---- DATA FOR ANALYSIS
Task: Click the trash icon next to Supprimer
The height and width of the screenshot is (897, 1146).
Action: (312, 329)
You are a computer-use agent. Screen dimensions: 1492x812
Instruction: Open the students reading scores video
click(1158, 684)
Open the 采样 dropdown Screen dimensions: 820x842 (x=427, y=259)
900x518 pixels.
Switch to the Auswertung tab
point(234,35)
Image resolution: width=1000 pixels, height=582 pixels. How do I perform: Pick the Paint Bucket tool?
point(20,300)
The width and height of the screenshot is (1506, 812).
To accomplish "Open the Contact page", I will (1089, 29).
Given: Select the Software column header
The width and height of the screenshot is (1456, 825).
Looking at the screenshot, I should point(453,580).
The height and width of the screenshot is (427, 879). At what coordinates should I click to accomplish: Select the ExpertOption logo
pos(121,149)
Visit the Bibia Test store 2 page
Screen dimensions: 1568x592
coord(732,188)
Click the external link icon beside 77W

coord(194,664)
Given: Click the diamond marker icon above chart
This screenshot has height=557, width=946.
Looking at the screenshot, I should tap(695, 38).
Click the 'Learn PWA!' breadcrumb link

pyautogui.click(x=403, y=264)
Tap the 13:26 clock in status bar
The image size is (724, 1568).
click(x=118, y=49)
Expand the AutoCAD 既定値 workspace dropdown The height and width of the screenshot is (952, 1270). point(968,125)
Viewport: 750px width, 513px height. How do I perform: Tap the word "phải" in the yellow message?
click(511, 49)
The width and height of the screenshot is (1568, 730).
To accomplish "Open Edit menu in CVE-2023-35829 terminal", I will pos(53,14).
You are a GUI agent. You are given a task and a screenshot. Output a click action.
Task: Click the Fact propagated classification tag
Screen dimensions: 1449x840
--------
_GOAL OF THE EXERCISE:_ Beginning at the first line of the records, give again each line exactly as written, ending with the line that contains "Given: Click the".

_SOLUTION TO THE PROBLEM:_
Task: Click the trash icon next to Supprimer
The height and width of the screenshot is (897, 1146).
Action: (312, 329)
You are a computer-use agent. Screen dimensions: 1492x812
Instruction: Open the students reading scores video
click(1158, 684)
Open the 采样 dropdown Screen dimensions: 820x842 (x=427, y=259)
900x518 pixels.
Switch to the Auswertung tab
point(234,35)
Image resolution: width=1000 pixels, height=582 pixels. How do I perform: Pick the Paint Bucket tool?
point(20,300)
The width and height of the screenshot is (1506, 812).
To accomplish "Open the Contact page", I will (1089, 29).
Given: Select the Software column header
The width and height of the screenshot is (1456, 825).
Looking at the screenshot, I should point(453,580).
The height and width of the screenshot is (427, 879). At what coordinates should I click to accomplish: Select the ExpertOption logo
pos(121,149)
Visit the Bibia Test store 2 page
Screen dimensions: 1568x592
coord(732,188)
Click the external link icon beside 77W

coord(194,664)
Given: Click the diamond marker icon above chart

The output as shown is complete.